Task description = In your copy, leave out the pictures and repeat the entries below exactly.

━━━ Exercise materials ━━━

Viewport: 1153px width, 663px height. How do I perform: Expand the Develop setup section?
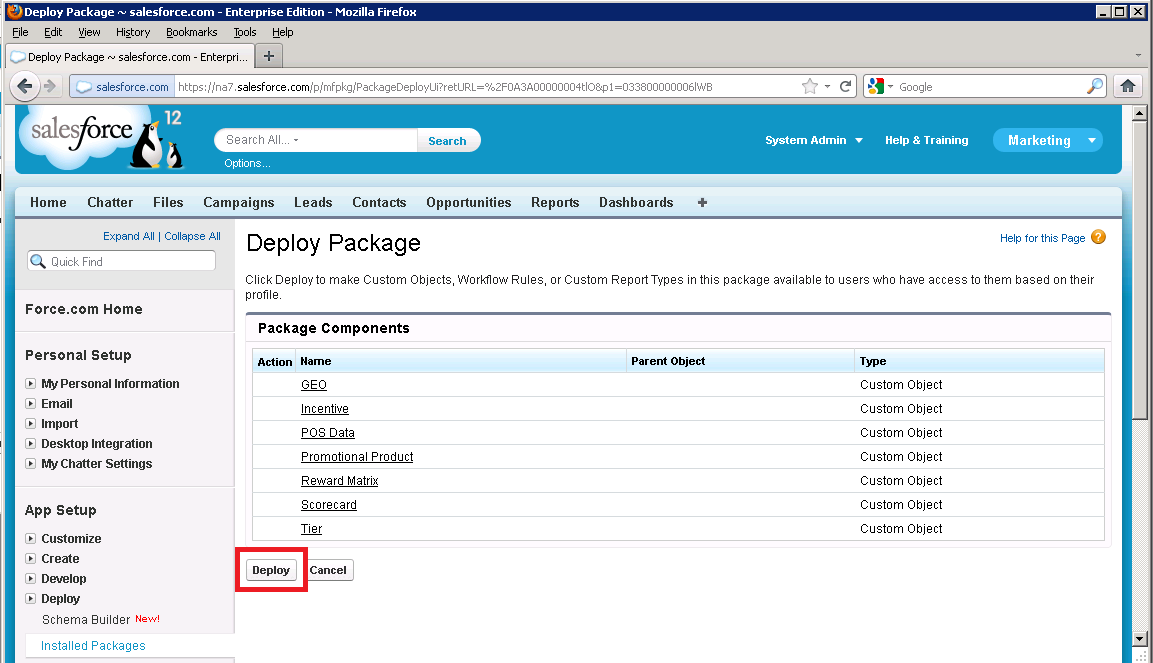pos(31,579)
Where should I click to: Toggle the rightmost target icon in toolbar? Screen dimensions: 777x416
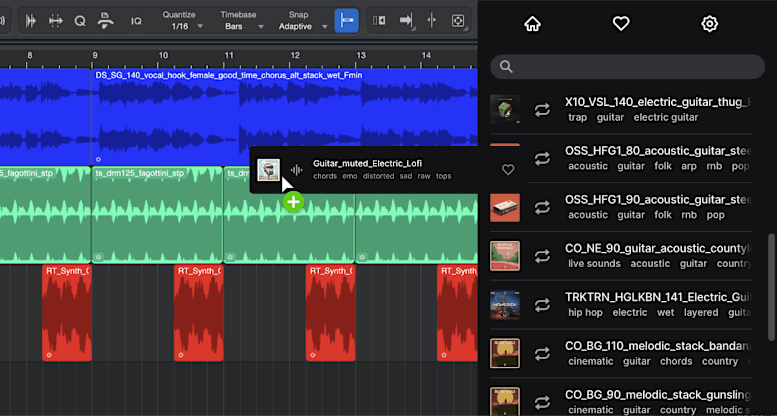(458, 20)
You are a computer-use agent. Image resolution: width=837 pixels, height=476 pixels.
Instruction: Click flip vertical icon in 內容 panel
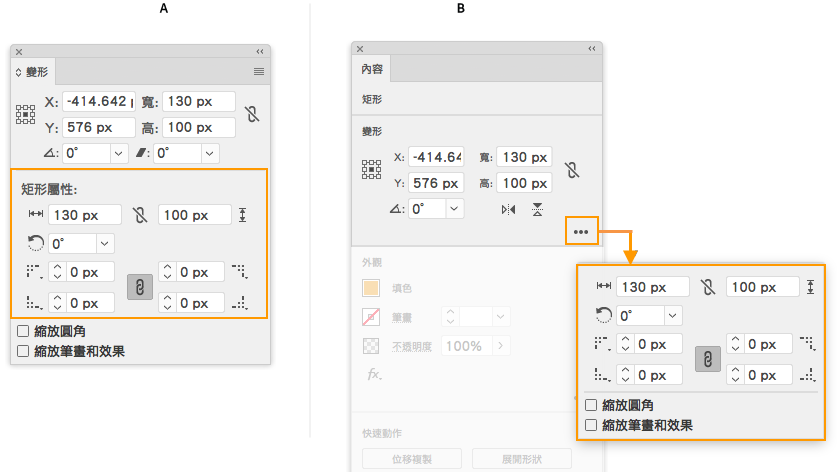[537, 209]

━━━

Your response =
Viewport: 1153px width, 663px height. How do I perform: Expand the Develop setup section?
pos(31,579)
Where should I click to: Toggle the rightmost target icon in toolbar? Screen dimensions: 777x416
(458, 20)
You are a computer-use agent. Image resolution: width=837 pixels, height=476 pixels.
Instruction: Click flip vertical icon in 內容 panel
[537, 209]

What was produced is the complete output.